Recorded data
————
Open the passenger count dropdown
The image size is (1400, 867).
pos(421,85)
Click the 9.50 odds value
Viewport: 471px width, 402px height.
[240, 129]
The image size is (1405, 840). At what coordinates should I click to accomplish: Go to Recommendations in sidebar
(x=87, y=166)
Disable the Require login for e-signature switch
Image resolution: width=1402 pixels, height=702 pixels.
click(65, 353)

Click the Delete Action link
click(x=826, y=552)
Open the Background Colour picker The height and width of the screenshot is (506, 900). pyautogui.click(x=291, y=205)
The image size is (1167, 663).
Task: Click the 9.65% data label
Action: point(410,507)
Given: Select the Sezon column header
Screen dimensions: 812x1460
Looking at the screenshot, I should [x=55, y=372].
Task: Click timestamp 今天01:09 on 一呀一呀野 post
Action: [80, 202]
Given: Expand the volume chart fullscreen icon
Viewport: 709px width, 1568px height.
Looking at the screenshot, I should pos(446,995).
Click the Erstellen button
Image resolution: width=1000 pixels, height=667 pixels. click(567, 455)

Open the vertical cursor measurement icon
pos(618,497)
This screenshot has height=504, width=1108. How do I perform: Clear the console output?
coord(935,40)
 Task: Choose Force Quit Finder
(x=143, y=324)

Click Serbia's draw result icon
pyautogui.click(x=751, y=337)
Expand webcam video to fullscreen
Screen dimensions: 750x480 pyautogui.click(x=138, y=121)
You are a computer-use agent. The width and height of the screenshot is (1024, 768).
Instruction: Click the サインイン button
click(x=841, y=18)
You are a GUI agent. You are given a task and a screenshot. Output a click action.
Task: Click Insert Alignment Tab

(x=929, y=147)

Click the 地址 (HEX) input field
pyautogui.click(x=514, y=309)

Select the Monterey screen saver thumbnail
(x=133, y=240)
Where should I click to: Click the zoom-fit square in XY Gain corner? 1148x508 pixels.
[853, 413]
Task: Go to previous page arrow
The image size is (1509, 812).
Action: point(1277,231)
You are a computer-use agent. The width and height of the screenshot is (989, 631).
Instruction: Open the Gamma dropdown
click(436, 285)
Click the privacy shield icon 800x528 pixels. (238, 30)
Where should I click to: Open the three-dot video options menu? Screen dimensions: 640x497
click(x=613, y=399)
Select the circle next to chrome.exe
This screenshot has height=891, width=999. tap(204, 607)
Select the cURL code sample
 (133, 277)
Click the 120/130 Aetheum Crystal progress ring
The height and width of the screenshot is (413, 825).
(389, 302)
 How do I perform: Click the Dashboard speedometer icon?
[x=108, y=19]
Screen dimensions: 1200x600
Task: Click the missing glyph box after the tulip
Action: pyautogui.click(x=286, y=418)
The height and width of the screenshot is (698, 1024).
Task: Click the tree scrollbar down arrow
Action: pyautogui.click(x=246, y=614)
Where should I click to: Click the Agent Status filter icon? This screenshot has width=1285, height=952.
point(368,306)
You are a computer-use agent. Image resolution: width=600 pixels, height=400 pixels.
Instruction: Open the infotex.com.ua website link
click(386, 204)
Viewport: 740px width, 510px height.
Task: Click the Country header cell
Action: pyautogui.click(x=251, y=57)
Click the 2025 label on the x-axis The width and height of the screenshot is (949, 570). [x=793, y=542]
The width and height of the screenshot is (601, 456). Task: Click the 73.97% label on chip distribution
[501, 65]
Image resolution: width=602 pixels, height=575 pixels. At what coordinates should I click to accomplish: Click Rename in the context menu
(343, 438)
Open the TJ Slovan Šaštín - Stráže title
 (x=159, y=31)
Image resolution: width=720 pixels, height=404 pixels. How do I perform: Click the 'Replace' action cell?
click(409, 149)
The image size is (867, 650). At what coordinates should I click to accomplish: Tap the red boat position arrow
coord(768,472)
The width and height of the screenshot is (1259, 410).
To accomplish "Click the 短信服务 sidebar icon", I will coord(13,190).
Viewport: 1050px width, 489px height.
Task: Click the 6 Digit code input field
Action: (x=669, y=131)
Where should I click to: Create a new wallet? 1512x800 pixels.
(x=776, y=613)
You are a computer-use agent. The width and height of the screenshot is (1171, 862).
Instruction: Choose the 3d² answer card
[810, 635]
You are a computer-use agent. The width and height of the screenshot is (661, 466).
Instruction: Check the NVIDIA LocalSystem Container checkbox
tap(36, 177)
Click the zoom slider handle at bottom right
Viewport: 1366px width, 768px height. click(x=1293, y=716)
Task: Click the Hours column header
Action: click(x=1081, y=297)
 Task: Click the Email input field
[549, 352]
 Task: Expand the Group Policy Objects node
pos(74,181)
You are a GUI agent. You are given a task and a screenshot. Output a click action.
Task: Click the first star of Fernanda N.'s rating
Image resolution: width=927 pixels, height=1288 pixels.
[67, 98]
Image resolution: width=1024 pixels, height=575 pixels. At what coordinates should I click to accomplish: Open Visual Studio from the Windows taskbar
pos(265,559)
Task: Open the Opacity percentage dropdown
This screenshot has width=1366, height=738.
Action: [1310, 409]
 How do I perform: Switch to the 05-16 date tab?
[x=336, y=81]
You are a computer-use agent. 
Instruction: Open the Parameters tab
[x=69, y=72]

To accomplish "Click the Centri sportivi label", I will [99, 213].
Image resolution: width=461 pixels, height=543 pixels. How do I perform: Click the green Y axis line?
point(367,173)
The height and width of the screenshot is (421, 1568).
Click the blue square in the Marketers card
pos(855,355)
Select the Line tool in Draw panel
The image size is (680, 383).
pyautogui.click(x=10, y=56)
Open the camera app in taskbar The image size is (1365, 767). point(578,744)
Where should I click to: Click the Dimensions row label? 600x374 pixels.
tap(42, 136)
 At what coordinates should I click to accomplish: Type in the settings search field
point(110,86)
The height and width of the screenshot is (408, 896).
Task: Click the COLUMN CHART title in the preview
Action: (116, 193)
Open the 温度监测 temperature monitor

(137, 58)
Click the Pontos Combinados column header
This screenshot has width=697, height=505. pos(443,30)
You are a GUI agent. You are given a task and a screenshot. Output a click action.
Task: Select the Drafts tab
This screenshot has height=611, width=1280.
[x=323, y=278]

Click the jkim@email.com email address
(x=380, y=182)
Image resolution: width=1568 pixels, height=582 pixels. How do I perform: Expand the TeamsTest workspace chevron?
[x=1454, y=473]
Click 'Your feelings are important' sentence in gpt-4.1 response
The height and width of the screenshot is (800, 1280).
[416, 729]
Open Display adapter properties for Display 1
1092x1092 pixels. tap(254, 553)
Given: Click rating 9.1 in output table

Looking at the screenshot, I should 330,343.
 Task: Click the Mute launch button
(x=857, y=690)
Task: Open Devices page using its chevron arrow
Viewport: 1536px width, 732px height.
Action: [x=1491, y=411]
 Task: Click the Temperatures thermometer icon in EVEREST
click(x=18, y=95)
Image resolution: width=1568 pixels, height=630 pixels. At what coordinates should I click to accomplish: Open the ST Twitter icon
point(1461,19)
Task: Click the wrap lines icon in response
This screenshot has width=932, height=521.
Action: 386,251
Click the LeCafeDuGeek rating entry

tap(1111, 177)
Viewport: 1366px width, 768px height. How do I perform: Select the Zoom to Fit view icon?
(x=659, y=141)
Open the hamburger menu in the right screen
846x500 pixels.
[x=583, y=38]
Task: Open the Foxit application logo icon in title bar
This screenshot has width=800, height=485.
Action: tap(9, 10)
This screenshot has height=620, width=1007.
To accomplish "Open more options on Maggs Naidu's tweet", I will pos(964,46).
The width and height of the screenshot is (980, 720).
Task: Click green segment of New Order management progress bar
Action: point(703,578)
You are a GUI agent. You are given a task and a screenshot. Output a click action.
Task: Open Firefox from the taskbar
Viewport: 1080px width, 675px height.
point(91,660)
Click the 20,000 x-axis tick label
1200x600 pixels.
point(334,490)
————
Copy each record above so that no word or mark differs.

**RESULT FOR THIS TASK**
Open the passenger count dropdown
The image size is (1400, 867).
pos(421,85)
Click the 9.50 odds value
Viewport: 471px width, 402px height.
[240, 129]
The image size is (1405, 840). At what coordinates should I click to accomplish: Go to Recommendations in sidebar
(x=87, y=166)
Disable the Require login for e-signature switch
Image resolution: width=1402 pixels, height=702 pixels.
click(65, 353)

Click the Delete Action link
click(x=826, y=552)
Open the Background Colour picker The height and width of the screenshot is (506, 900). pyautogui.click(x=291, y=205)
The image size is (1167, 663).
Task: Click the 9.65% data label
Action: point(410,507)
Given: Select the Sezon column header
Screen dimensions: 812x1460
Looking at the screenshot, I should [x=55, y=372].
Task: Click timestamp 今天01:09 on 一呀一呀野 post
Action: [80, 202]
Given: Expand the volume chart fullscreen icon
Viewport: 709px width, 1568px height.
Looking at the screenshot, I should pos(446,995).
Click the Erstellen button
Image resolution: width=1000 pixels, height=667 pixels. click(567, 455)

Open the vertical cursor measurement icon
pos(618,497)
This screenshot has height=504, width=1108. How do I perform: Clear the console output?
coord(935,40)
 Task: Choose Force Quit Finder
(x=143, y=324)

Click Serbia's draw result icon
pyautogui.click(x=751, y=337)
Expand webcam video to fullscreen
Screen dimensions: 750x480 pyautogui.click(x=138, y=121)
You are a computer-use agent. The width and height of the screenshot is (1024, 768).
Instruction: Click the サインイン button
click(x=841, y=18)
You are a GUI agent. You are given a task and a screenshot. Output a click action.
Task: Click Insert Alignment Tab

(x=929, y=147)

Click the 地址 (HEX) input field
pyautogui.click(x=514, y=309)

Select the Monterey screen saver thumbnail
(x=133, y=240)
Where should I click to: Click the zoom-fit square in XY Gain corner? 1148x508 pixels.
[853, 413]
Task: Go to previous page arrow
The image size is (1509, 812).
Action: point(1277,231)
You are a computer-use agent. The width and height of the screenshot is (989, 631).
Instruction: Open the Gamma dropdown
click(436, 285)
Click the privacy shield icon 800x528 pixels. (238, 30)
Where should I click to: Open the three-dot video options menu? Screen dimensions: 640x497
click(x=613, y=399)
Select the circle next to chrome.exe
This screenshot has height=891, width=999. tap(204, 607)
Select the cURL code sample
 (133, 277)
Click the 120/130 Aetheum Crystal progress ring
The height and width of the screenshot is (413, 825).
(389, 302)
 How do I perform: Click the Dashboard speedometer icon?
[x=108, y=19]
Screen dimensions: 1200x600
Task: Click the missing glyph box after the tulip
Action: pyautogui.click(x=286, y=418)
The height and width of the screenshot is (698, 1024).
Task: Click the tree scrollbar down arrow
Action: pyautogui.click(x=246, y=614)
Where should I click to: Click the Agent Status filter icon? This screenshot has width=1285, height=952.
point(368,306)
You are a computer-use agent. Image resolution: width=600 pixels, height=400 pixels.
Instruction: Open the infotex.com.ua website link
click(386, 204)
Viewport: 740px width, 510px height.
Task: Click the Country header cell
Action: pyautogui.click(x=251, y=57)
Click the 2025 label on the x-axis The width and height of the screenshot is (949, 570). [x=793, y=542]
The width and height of the screenshot is (601, 456). Task: Click the 73.97% label on chip distribution
[501, 65]
Image resolution: width=602 pixels, height=575 pixels. At what coordinates should I click to accomplish: Click Rename in the context menu
(343, 438)
Open the TJ Slovan Šaštín - Stráže title
 (x=159, y=31)
Image resolution: width=720 pixels, height=404 pixels. How do I perform: Click the 'Replace' action cell?
click(409, 149)
The image size is (867, 650). At what coordinates should I click to accomplish: Tap the red boat position arrow
coord(768,472)
The width and height of the screenshot is (1259, 410).
To accomplish "Click the 短信服务 sidebar icon", I will coord(13,190).
Viewport: 1050px width, 489px height.
Task: Click the 6 Digit code input field
Action: (x=669, y=131)
Where should I click to: Create a new wallet? 1512x800 pixels.
(x=776, y=613)
You are a computer-use agent. The width and height of the screenshot is (1171, 862).
Instruction: Choose the 3d² answer card
[810, 635]
You are a computer-use agent. The width and height of the screenshot is (661, 466).
Instruction: Check the NVIDIA LocalSystem Container checkbox
tap(36, 177)
Click the zoom slider handle at bottom right
Viewport: 1366px width, 768px height. click(x=1293, y=716)
Task: Click the Hours column header
Action: click(x=1081, y=297)
 Task: Click the Email input field
[549, 352]
 Task: Expand the Group Policy Objects node
pos(74,181)
You are a GUI agent. You are given a task and a screenshot. Output a click action.
Task: Click the first star of Fernanda N.'s rating
Image resolution: width=927 pixels, height=1288 pixels.
[67, 98]
Image resolution: width=1024 pixels, height=575 pixels. At what coordinates should I click to accomplish: Open Visual Studio from the Windows taskbar
pos(265,559)
Task: Open the Opacity percentage dropdown
This screenshot has width=1366, height=738.
Action: [1310, 409]
 How do I perform: Switch to the 05-16 date tab?
[x=336, y=81]
You are a computer-use agent. 
Instruction: Open the Parameters tab
[x=69, y=72]

To accomplish "Click the Centri sportivi label", I will [99, 213].
Image resolution: width=461 pixels, height=543 pixels. How do I perform: Click the green Y axis line?
point(367,173)
The height and width of the screenshot is (421, 1568).
Click the blue square in the Marketers card
pos(855,355)
Select the Line tool in Draw panel
The image size is (680, 383).
pyautogui.click(x=10, y=56)
Open the camera app in taskbar The image size is (1365, 767). point(578,744)
Where should I click to: Click the Dimensions row label? 600x374 pixels.
tap(42, 136)
 At what coordinates should I click to accomplish: Type in the settings search field
point(110,86)
The height and width of the screenshot is (408, 896).
Task: Click the COLUMN CHART title in the preview
Action: (116, 193)
Open the 温度监测 temperature monitor

(137, 58)
Click the Pontos Combinados column header
This screenshot has width=697, height=505. pos(443,30)
You are a GUI agent. You are given a task and a screenshot. Output a click action.
Task: Select the Drafts tab
This screenshot has height=611, width=1280.
[x=323, y=278]

Click the jkim@email.com email address
(x=380, y=182)
Image resolution: width=1568 pixels, height=582 pixels. How do I perform: Expand the TeamsTest workspace chevron?
[x=1454, y=473]
Click 'Your feelings are important' sentence in gpt-4.1 response
The height and width of the screenshot is (800, 1280).
[416, 729]
Open Display adapter properties for Display 1
1092x1092 pixels. tap(254, 553)
Given: Click rating 9.1 in output table

Looking at the screenshot, I should 330,343.
 Task: Click the Mute launch button
(x=857, y=690)
Task: Open Devices page using its chevron arrow
Viewport: 1536px width, 732px height.
Action: [x=1491, y=411]
 Task: Click the Temperatures thermometer icon in EVEREST
click(x=18, y=95)
Image resolution: width=1568 pixels, height=630 pixels. At what coordinates should I click to accomplish: Open the ST Twitter icon
point(1461,19)
Task: Click the wrap lines icon in response
This screenshot has width=932, height=521.
Action: 386,251
Click the LeCafeDuGeek rating entry

tap(1111, 177)
Viewport: 1366px width, 768px height. How do I perform: Select the Zoom to Fit view icon?
(x=659, y=141)
Open the hamburger menu in the right screen
846x500 pixels.
[x=583, y=38]
Task: Open the Foxit application logo icon in title bar
This screenshot has width=800, height=485.
Action: tap(9, 10)
This screenshot has height=620, width=1007.
To accomplish "Open more options on Maggs Naidu's tweet", I will pos(964,46).
The width and height of the screenshot is (980, 720).
Task: Click green segment of New Order management progress bar
Action: point(703,578)
You are a GUI agent. You are given a task and a screenshot. Output a click action.
Task: Open Firefox from the taskbar
Viewport: 1080px width, 675px height.
point(91,660)
Click the 20,000 x-axis tick label
1200x600 pixels.
point(334,490)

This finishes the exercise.